**MATERIAL TO PROCESS:**
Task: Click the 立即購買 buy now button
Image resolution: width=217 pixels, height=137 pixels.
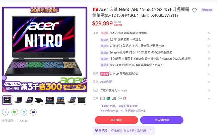Action: pyautogui.click(x=116, y=120)
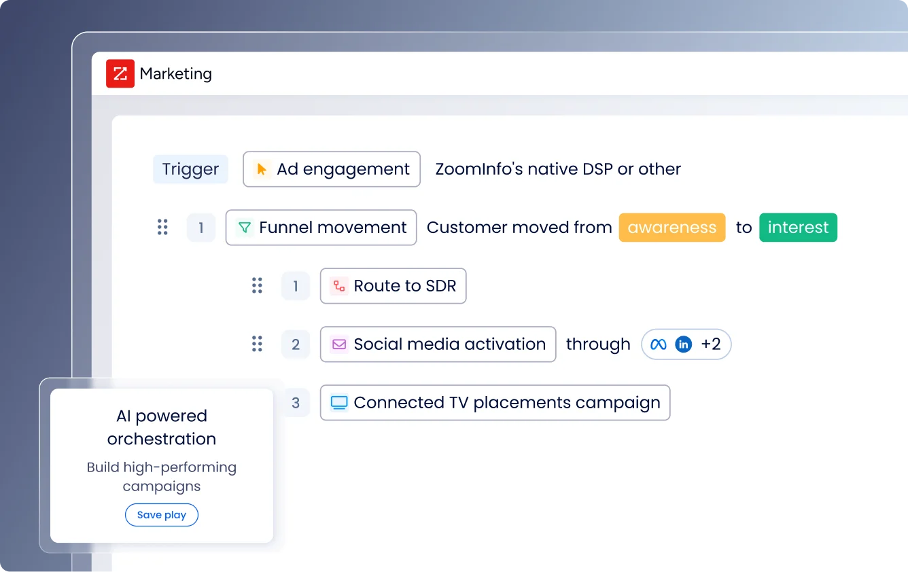The image size is (908, 572).
Task: Click the funnel icon in Funnel movement
Action: (x=244, y=227)

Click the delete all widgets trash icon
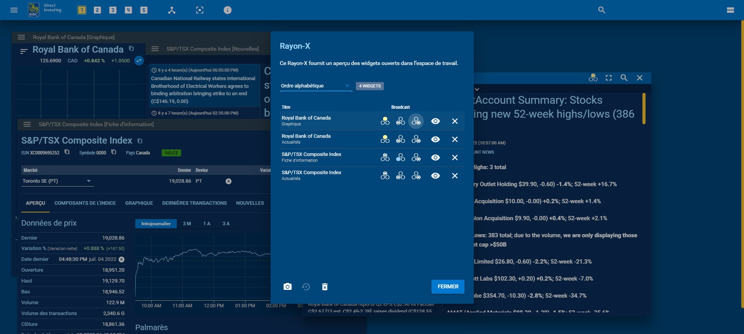[325, 287]
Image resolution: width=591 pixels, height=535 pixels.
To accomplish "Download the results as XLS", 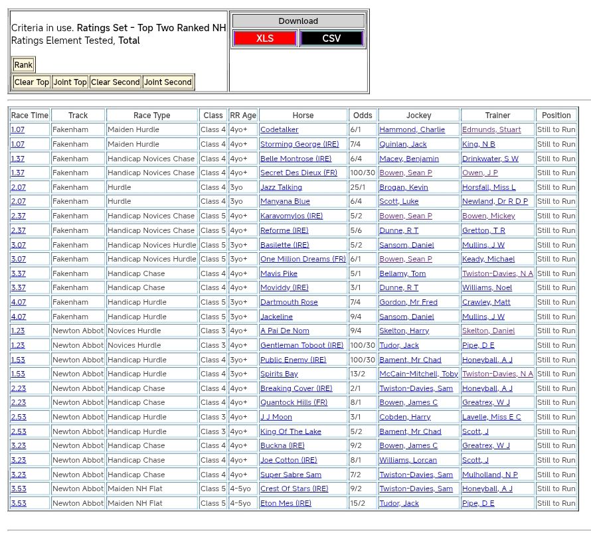I will pyautogui.click(x=264, y=38).
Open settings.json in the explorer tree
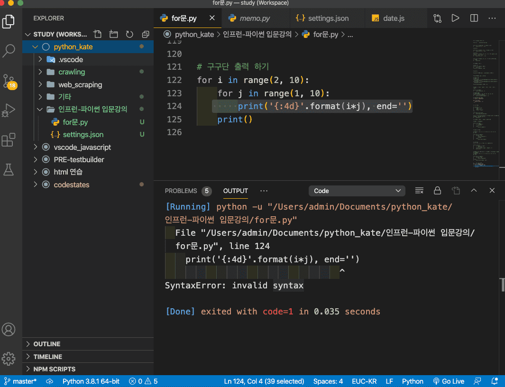Screen dimensions: 505x387 point(83,135)
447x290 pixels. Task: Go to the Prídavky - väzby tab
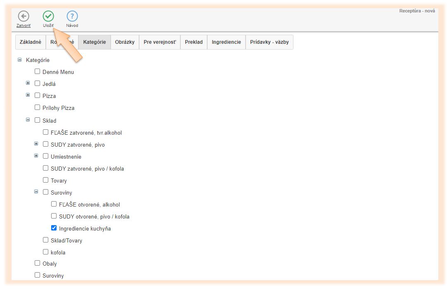click(269, 42)
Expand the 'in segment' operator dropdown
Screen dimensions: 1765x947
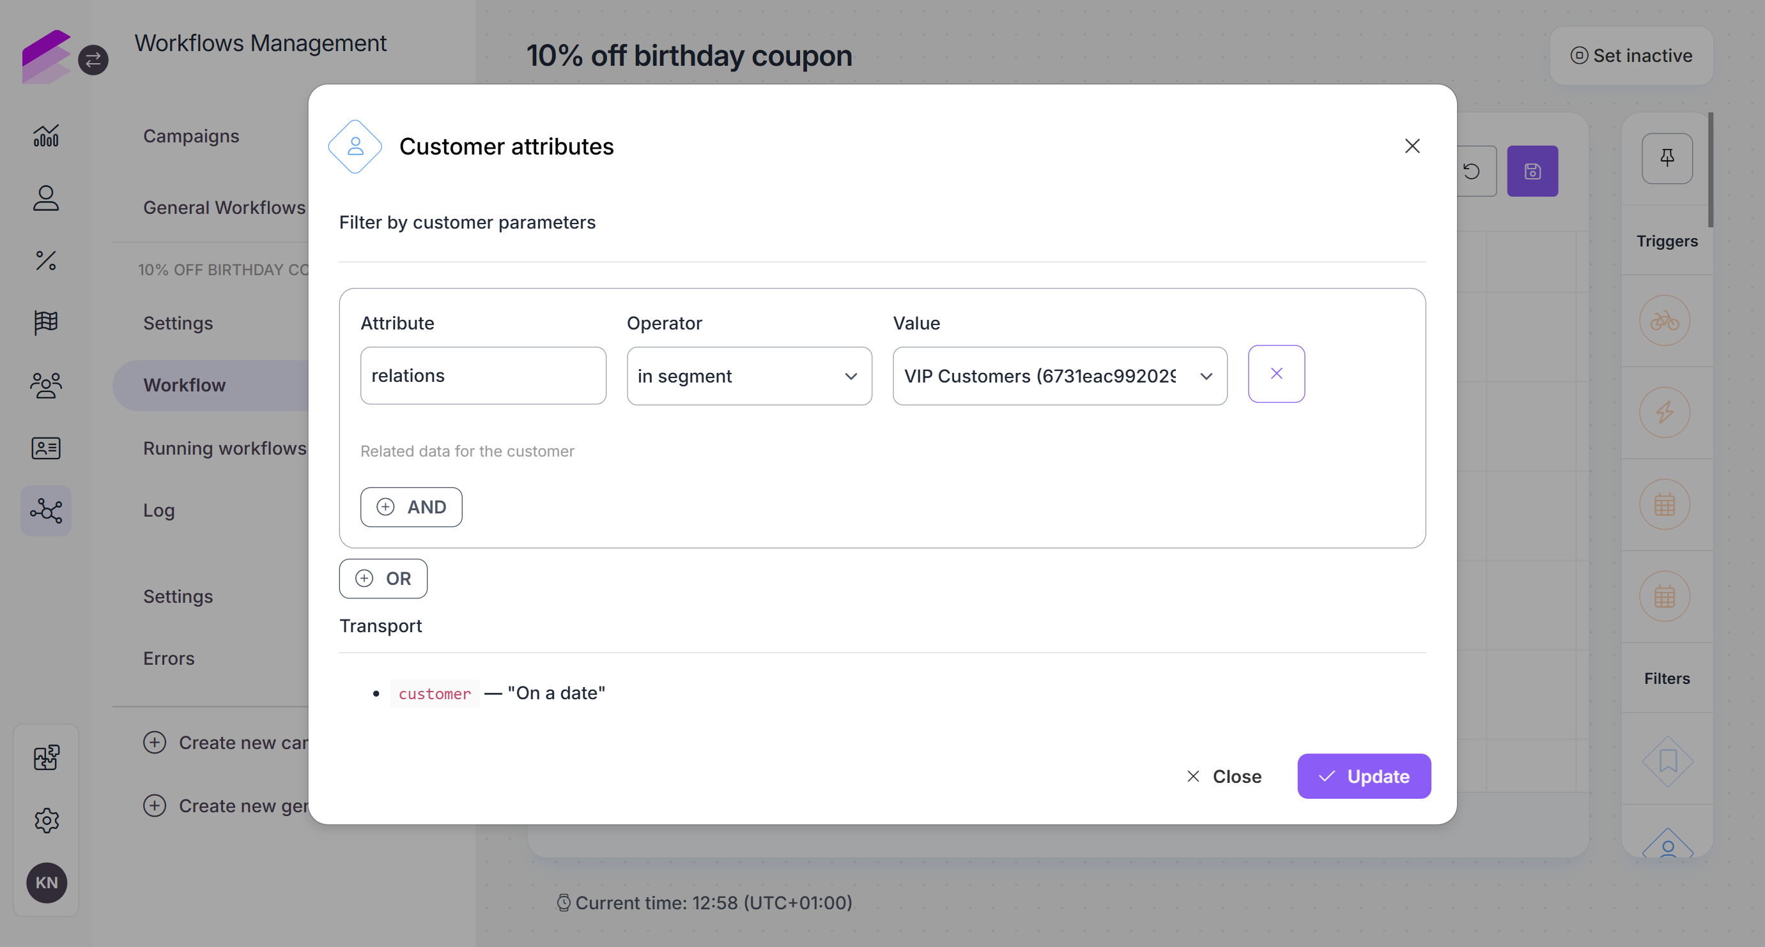click(749, 376)
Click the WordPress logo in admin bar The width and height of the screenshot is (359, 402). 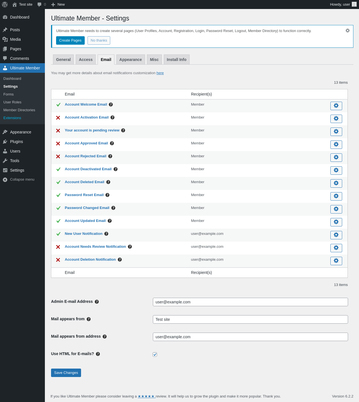click(x=5, y=4)
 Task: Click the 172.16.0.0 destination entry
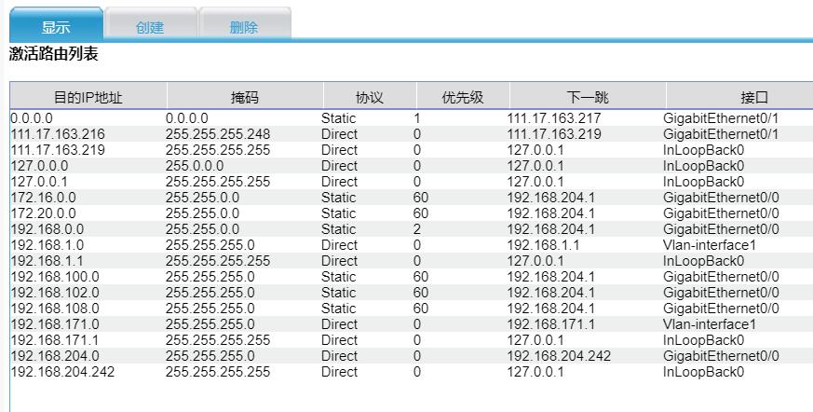click(44, 198)
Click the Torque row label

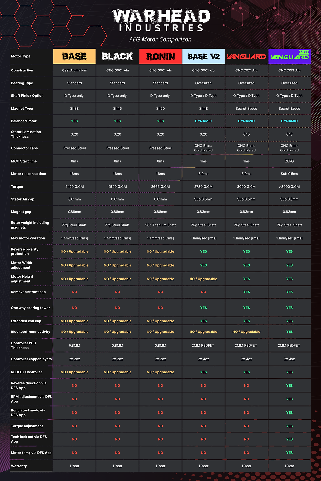(17, 187)
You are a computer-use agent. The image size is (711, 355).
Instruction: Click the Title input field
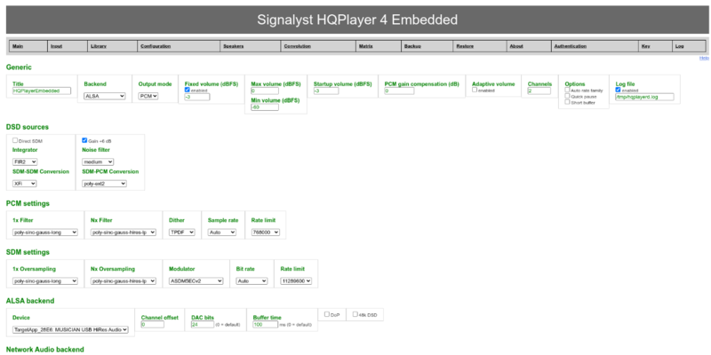pyautogui.click(x=42, y=91)
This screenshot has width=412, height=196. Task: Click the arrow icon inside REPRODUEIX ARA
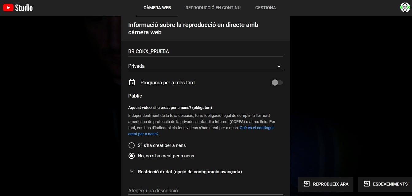pos(306,184)
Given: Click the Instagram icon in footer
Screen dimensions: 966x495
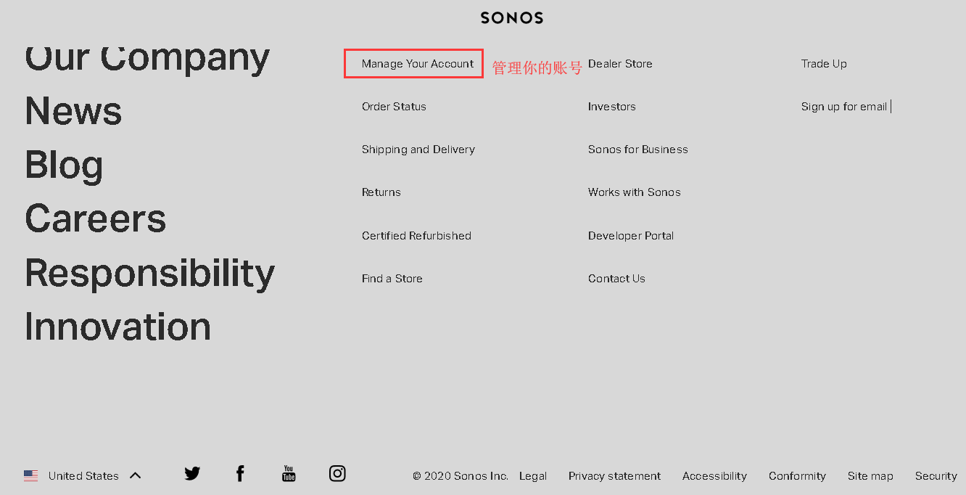Looking at the screenshot, I should coord(337,474).
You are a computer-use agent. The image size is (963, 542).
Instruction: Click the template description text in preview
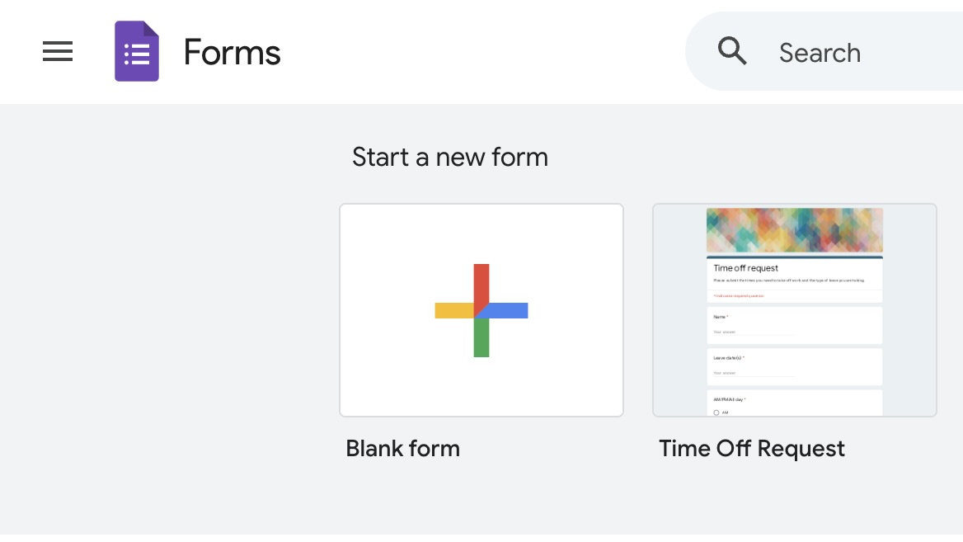(788, 280)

**TASK GOAL:**
Your answer should consist of copies of the lines above that include the string "computer".

**YOUR RESPONSE:**
You are a computer-use agent. The image size is (711, 355).
You are a computer-use agent. The image size is (963, 542).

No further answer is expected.